Для проверки возможности блокирования связывания вируса с клеточным рецептором анализировали взаимодействие EGCG с мечеными RBD (классический вариант) и RBDm (аналог, несущий мутацию N501Y) методами гашения флуоресцентной метки, оценки скорости выгорания метки, а также методом микромасштабного термофореза (Рис. 6, a-в). Взаимодействие EGCG с RBD и RBDm: кривые связывания и спектры кругового дихроизма. (a) Изменения испускаемой флуоресценции меченого белка при титровании препаратом EGCG. (б) Изменения скорости выгорания метки. (в) Изменения нормализованной флуоресценции (по начальному участку микротермофоретической кривой). Условия: фосфатно-солевой буфер, рН 7.4, концентрация белка: 50 нМ, 22℃. (г) Изменения спектров кругового дихроизма RBD при титровании EGCG. Условия: 10 мМ натрий-фосфатный буфер, pH 7,4; 0,7 мкМ RBD, 20℃. Результаты всех экспериментов подтверждают связывание в высоком наномолярном/низком микромолярном диапазоне концентраций; для обоих вариантов белка (RBD, RBDm) KD составляет 0,3 ± 0,2 мкМ. При дальнейшем увеличении концентрации EGCG появляются дополнительные перегибы на кривых. Общий вид кривой указывает на аллостерическое связывание, т.е. индуцированные EGCG конформационные изменения в белке. Последнее проверяли методом спектроскопии кругового дихроизма (Рис. 6 г). При титровании раствора белка препаратом EGCG до финальных концентраций 0-3,7 мкМ наблюдалось снижение амплитуды отрицательной полосы КД в области 210-220 нм, характерной для структурированных белков (альфа-спиральные и бета-складчатые структуры), и постепенное смещение точки экстремума в длинноволновую область. Дальнейшее увеличение концентрации EGCG (> 4 мкМ) приводило к выраженному сдвигу и снижению амплитуды КД-пика. Эти данные подтверждают, то EGCG меняет конформацию RBD, что, препятствует проникновению вируса в клетку.

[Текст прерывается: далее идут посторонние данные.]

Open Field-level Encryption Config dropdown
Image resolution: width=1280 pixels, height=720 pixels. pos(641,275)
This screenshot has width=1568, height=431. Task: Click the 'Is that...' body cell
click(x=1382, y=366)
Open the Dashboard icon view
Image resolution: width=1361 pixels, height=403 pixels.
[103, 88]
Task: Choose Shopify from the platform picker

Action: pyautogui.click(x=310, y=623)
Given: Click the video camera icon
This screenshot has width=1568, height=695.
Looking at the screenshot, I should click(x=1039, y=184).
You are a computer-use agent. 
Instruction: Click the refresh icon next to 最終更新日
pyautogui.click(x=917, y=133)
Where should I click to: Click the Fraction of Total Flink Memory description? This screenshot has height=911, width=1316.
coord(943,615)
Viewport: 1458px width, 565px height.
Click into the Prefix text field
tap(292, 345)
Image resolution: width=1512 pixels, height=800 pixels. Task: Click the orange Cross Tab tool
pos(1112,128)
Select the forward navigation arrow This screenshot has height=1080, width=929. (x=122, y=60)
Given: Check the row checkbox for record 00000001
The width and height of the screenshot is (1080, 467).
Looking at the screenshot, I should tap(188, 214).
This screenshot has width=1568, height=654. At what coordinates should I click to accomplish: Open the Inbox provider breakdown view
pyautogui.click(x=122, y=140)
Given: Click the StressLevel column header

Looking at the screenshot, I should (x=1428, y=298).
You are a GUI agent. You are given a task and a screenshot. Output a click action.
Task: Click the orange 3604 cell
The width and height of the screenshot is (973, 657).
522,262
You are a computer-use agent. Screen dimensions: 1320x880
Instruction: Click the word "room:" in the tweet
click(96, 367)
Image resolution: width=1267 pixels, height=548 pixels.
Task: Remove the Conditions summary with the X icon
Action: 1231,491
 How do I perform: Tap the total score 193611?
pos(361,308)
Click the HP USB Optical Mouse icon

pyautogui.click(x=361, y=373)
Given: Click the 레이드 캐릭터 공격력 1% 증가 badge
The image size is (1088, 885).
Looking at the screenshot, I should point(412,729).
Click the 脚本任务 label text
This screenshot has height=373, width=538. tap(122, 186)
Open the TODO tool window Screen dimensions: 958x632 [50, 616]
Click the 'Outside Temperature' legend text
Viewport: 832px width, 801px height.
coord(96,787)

Изобретение относится к способу получения препаратов против SARS-CoV-2 на основе компонента зеленого чая эпигаллокатехин-3-галлата (EGCG). В серии экспериментов проведен подбор нецитотоксической концентрации EGCG, которую затем использовали в экспериментах с живым вирусом, которые показали, что EGCG является наиболее мощным профилактическим агентом, его основной мишенью является поверхностный белок SARS-CoV-2. Эти данные подтверждены подробным исследованием in vitro и in silico по связыванию EGCG с оригинальными и мутантными вирусными S белками. Полученные результаты свидетельствуют о том, что EGCG, приготовленный согласно формуле изобретения, особенно эффективен в предотвращении заражения мутантным SARS-CoV-2. 6 ил.

Способ получения профилактической противовирусной композиции по отношению к SARS-CoV-2, отличающийся тем, что 10 мг эпигаллокатехин-3-галлата предварительно разводят в 25 мл 70% этанола, после чего доводят до объёма 1 л 0,9% раствором NaCl с последующей асептической фильтрацией через 0,20 мкм фильтр.